Linq ultimately turned around and says its customer base grew 132% from the previous quarter, and its customer accounts grew an average of 34%. Its customers’ AI agents now reach 134,000 active users monthly through the platform. The company claims it facilitates more than 30 million messages per month, resulting in 295% net revenue retention with no churn.
To further build out its technology, the company said Monday it has raised $20 million in a Series A funding round led by TQ Ventures. Mucker Capital and some angel investors also participated. The company plans to use the new money to expand its team, develop a new go-to-market movement and continue developing its technology. Linq has not disclosed its valuation.
Beyond the rosy outlook, the reality is that Linq is still building on Apple’s platform – at least for now. There’s no telling whether Apple will revoke a Meta and ban third parties from offering AI chatbots on its platform. Moreover, iMessage is popular in the US, but the rest of the world also uses other messaging services such as WhatsApp, WeChat, Telegram and Signal.
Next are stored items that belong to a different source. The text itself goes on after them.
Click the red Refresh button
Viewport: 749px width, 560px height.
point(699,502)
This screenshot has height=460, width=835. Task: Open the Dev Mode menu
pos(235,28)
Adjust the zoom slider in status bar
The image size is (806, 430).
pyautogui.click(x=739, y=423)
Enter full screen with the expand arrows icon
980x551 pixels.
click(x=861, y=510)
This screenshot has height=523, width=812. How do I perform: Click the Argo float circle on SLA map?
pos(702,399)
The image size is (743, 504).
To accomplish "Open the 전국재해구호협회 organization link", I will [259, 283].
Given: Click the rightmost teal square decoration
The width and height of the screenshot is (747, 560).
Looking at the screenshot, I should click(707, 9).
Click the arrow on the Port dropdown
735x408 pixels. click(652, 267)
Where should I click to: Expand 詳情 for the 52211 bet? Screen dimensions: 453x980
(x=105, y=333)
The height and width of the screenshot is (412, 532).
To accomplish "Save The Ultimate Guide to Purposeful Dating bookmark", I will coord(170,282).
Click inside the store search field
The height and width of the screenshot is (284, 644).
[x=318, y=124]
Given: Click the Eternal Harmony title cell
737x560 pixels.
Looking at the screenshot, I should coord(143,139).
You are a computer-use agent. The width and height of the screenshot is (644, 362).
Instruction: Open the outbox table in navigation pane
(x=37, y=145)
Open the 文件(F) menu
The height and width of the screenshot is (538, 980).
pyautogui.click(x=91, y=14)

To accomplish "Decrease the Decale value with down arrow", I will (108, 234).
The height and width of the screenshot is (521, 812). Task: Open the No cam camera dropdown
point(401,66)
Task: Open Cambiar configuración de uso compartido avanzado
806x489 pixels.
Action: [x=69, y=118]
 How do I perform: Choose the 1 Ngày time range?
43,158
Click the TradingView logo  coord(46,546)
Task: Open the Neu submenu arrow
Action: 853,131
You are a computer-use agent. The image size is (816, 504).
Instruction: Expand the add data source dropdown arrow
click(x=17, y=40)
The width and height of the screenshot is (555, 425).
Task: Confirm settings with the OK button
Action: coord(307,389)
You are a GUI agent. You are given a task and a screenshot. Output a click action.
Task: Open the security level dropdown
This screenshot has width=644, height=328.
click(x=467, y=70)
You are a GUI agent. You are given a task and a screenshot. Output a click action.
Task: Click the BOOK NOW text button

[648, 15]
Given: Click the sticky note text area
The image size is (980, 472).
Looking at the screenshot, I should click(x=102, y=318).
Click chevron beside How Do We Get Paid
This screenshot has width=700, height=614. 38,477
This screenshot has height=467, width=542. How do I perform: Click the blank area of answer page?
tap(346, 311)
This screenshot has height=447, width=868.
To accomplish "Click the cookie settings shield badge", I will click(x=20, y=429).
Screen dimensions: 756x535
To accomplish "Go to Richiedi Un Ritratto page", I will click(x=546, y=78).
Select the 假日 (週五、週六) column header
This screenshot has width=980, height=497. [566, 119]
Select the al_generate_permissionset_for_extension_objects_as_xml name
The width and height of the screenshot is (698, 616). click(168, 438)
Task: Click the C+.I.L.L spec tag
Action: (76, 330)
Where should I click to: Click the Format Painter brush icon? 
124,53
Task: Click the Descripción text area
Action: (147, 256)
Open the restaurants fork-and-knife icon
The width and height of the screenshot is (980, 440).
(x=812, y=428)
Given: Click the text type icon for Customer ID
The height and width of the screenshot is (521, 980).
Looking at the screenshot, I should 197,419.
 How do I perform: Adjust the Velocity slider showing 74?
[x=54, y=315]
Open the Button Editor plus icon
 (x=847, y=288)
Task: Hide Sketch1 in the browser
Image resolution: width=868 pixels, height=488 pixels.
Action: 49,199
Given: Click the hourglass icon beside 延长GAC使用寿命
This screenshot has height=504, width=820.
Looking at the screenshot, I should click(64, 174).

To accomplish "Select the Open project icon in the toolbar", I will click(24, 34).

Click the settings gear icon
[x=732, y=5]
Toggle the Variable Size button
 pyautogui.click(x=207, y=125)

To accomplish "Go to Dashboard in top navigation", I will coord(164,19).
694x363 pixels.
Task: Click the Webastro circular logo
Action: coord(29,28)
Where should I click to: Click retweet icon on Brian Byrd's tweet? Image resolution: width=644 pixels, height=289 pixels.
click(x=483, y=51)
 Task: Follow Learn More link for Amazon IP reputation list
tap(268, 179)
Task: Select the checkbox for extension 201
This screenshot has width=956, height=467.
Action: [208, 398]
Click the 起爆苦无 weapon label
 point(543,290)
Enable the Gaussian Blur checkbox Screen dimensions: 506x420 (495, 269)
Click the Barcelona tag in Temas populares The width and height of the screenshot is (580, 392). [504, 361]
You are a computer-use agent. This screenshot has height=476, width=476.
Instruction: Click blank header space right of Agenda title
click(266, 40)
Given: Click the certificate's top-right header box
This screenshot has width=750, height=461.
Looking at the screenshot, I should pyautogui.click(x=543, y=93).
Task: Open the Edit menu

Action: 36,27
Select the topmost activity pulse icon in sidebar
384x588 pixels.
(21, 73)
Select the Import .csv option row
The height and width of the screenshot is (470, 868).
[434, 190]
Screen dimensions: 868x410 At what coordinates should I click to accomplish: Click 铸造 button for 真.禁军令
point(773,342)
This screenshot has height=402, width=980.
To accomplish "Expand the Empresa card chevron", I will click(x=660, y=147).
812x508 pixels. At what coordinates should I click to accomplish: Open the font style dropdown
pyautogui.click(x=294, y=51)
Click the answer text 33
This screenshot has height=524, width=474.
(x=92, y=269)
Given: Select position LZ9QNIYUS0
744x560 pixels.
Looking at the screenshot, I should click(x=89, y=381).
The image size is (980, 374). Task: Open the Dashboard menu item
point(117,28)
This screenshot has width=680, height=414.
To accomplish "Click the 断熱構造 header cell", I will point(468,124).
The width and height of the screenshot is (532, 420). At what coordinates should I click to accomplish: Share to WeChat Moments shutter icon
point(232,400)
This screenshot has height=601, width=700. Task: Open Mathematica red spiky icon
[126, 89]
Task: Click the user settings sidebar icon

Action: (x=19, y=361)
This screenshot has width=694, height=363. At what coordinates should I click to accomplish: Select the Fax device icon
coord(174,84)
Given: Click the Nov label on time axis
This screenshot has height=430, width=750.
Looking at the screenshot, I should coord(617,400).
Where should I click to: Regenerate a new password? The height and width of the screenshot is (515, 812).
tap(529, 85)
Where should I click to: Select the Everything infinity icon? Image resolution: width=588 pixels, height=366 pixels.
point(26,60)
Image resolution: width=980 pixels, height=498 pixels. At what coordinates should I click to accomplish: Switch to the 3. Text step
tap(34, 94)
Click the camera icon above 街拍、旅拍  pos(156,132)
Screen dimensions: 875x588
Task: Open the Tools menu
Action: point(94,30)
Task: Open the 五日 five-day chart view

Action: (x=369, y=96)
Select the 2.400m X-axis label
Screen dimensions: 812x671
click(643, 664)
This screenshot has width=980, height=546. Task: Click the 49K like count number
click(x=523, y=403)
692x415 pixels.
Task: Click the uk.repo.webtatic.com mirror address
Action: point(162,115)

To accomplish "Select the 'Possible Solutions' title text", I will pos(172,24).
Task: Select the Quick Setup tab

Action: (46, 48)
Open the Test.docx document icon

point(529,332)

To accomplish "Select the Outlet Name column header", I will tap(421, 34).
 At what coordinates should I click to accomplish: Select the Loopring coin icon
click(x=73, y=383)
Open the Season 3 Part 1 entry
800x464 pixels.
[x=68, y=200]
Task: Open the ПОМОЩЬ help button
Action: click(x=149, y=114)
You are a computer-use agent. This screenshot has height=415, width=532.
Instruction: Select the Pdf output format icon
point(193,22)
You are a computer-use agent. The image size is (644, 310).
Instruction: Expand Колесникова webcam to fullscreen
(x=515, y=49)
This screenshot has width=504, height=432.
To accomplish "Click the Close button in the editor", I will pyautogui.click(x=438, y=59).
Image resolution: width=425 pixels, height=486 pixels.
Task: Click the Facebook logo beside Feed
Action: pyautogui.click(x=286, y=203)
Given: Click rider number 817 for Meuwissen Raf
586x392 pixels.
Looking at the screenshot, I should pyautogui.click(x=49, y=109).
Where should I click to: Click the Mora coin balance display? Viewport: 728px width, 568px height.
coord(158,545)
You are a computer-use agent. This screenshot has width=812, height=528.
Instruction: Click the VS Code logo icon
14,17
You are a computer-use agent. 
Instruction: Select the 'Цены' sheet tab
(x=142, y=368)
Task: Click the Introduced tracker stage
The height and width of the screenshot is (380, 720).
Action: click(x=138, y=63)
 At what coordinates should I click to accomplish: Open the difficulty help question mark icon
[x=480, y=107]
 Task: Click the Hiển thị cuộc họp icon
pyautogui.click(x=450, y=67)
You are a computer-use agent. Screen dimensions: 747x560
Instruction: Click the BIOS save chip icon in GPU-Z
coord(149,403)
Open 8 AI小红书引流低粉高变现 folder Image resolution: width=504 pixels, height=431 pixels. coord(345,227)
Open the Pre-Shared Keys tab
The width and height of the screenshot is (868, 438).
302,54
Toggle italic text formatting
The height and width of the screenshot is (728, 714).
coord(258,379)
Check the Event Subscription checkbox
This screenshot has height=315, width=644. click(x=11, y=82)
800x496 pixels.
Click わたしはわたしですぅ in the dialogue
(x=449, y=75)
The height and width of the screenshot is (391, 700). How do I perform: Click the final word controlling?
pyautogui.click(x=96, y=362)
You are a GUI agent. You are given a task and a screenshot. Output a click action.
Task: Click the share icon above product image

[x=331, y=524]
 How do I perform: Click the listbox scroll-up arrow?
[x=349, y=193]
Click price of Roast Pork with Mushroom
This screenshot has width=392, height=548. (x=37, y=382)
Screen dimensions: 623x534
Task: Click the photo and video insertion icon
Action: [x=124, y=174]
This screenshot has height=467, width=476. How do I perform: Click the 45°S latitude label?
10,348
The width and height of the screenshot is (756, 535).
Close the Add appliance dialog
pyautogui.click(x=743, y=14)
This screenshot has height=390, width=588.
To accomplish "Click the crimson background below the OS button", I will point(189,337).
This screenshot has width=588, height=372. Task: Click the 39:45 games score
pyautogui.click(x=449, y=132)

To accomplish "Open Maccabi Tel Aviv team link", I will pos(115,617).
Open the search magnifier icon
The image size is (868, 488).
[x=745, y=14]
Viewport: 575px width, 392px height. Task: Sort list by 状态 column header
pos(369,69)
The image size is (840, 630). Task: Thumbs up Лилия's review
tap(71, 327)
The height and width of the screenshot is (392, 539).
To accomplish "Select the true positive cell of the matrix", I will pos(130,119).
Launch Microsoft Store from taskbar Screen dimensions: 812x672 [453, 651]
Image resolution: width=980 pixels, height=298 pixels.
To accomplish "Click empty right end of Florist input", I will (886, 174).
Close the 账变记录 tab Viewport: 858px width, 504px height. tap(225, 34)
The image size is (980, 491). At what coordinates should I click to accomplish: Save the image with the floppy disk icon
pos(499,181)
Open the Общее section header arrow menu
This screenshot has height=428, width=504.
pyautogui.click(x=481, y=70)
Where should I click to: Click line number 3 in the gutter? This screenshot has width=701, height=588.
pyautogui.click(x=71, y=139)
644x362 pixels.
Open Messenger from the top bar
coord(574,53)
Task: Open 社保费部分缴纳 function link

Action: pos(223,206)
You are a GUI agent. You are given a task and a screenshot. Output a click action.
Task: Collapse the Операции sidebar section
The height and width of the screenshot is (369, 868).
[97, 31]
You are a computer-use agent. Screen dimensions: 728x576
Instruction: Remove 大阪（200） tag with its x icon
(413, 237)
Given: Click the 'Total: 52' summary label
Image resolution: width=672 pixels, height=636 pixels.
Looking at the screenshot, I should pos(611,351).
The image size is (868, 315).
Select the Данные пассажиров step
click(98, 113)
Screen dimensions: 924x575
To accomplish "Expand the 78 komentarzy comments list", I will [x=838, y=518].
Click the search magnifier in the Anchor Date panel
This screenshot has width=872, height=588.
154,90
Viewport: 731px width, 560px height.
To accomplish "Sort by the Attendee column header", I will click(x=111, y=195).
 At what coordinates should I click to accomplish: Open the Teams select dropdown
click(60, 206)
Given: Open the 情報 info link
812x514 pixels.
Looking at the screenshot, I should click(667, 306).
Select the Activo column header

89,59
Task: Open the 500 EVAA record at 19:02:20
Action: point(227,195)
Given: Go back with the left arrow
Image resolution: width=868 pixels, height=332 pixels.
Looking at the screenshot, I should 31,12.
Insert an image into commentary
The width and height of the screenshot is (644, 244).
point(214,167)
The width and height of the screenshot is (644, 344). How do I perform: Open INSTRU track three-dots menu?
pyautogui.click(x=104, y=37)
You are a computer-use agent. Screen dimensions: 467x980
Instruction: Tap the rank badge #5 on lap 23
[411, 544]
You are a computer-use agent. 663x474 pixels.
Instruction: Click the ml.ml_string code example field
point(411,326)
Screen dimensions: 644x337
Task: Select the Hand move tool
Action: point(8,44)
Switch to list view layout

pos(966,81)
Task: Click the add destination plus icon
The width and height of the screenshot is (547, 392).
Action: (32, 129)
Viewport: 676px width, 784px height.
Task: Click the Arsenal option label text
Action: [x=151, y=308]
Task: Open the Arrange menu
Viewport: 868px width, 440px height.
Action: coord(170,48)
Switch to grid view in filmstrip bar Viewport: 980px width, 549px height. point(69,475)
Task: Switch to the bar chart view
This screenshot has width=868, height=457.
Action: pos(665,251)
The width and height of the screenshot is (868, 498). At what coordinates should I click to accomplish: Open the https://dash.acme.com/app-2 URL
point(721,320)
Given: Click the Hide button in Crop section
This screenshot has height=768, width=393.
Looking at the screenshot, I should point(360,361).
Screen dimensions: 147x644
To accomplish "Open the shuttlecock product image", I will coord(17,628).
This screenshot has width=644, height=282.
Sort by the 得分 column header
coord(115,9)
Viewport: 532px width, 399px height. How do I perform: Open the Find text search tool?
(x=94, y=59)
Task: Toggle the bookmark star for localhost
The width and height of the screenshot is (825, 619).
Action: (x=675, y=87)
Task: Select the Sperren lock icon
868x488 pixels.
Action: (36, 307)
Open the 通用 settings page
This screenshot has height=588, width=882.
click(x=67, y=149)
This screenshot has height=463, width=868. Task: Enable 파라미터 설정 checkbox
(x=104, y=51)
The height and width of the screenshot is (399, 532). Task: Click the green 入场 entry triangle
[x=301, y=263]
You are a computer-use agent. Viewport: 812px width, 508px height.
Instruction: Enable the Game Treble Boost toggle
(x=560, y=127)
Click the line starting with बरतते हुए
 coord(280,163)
However, Potter says Linq’s ultimate goal goes beyond just messaging. “Our vision for the platform is everything you need to build conversational technology, and that’s not limited to a few channels. Right now we have programmatic voice, we have iMessage, RCS, SMS. That’s just the beginning. Our ambition is that wherever your customers are, you should be able to talk to them, whether it’s Slack, whether it’s email, whether it’s Telegram, WhatsApp, Discord, Signal, wherever your customers are, and talk.”
“By making AI-to-human communications as frictionless as texting a friend, Linq is enabling an entirely new category of business,” said Andrew Marks, co-founder of TQ Ventures, in a statement. “The Linq founding team is extraordinary, and we have no doubt they can capitalize on this enormous opportunity.”